いやー、ほんとつかつくなのに読んでくれてどうもありがとう。
ま、おいらの場合、つかつくっていうよりも司で遊んでる感じがするけどw

姫のサポートあってのBeautifuldaysです。これからもよろしくね。

2016/09/15 (Thu) 21:36 | REPLY |   

やこ  

セージ様

特に意識して書いたわけじゃないんですが、しっかりとふたりのDNAを受け継いでいた翼くんでした。
オリキャラ主役なのに、多くの皆さんに愛していただけたようで、つかつくの幸せあっての翼話って感じだったのかなって思ったりしています。

つぐみが年頃になるとき、つかつくはアラ還で翼もオッサンになってますね。小学生の初恋?もう忘れましたww

このシリーズはまた書きたいと思っています。作戦を練りますのでもう少々お待ちくださいね。

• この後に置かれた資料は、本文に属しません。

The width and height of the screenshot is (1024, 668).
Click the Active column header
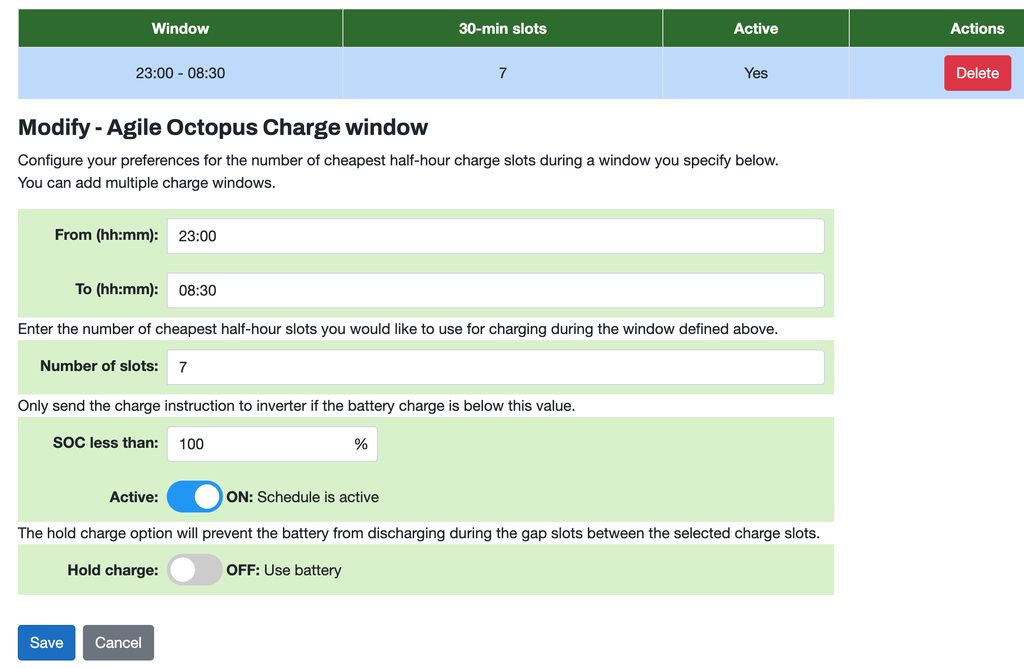point(755,29)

2016/09/15 (Thu) 21:40 | REPLY |   

やこ  

スリーシスターズ様

最後までお付き合いくださいましてありがとうございます。
うん、結局専務室は秘密のお部屋になってしまうんでしょうかね?ご想像にお任せします。
このシリーズはまた書きますよ!でも作戦練らねきゃね。
頑張ります。

リア友でMJファンはひとりかな。アラ還の熱狂的おーちゃんファン、姉妹(姉MJ妹ニノ)で嵐狂い、隣の嫁は相葉ちゃんと翔くんのダブル愛です。
翔君は知的だし、相葉ちゃんは性格が悪いわけないオーラでまくりだし、基本嵐は全員好きです。

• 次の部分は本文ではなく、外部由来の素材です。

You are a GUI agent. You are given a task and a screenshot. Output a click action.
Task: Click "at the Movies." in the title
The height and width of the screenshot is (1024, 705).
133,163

2016/09/15 (Thu) 21:46 | REPLY |   

やこ  

ぐみあり様

キタ――(゚∀゚)――!!

娘ちゃんの執念、届きましたね❤
羨ましい、羨ましすぎるww

養女にならないか聞いてもらえませんかね?(笑)

生MJ、是非感想をお聞かせください。24時間365日いつでもお待ちしております。

いいないいな、ほんとにいいなぁ。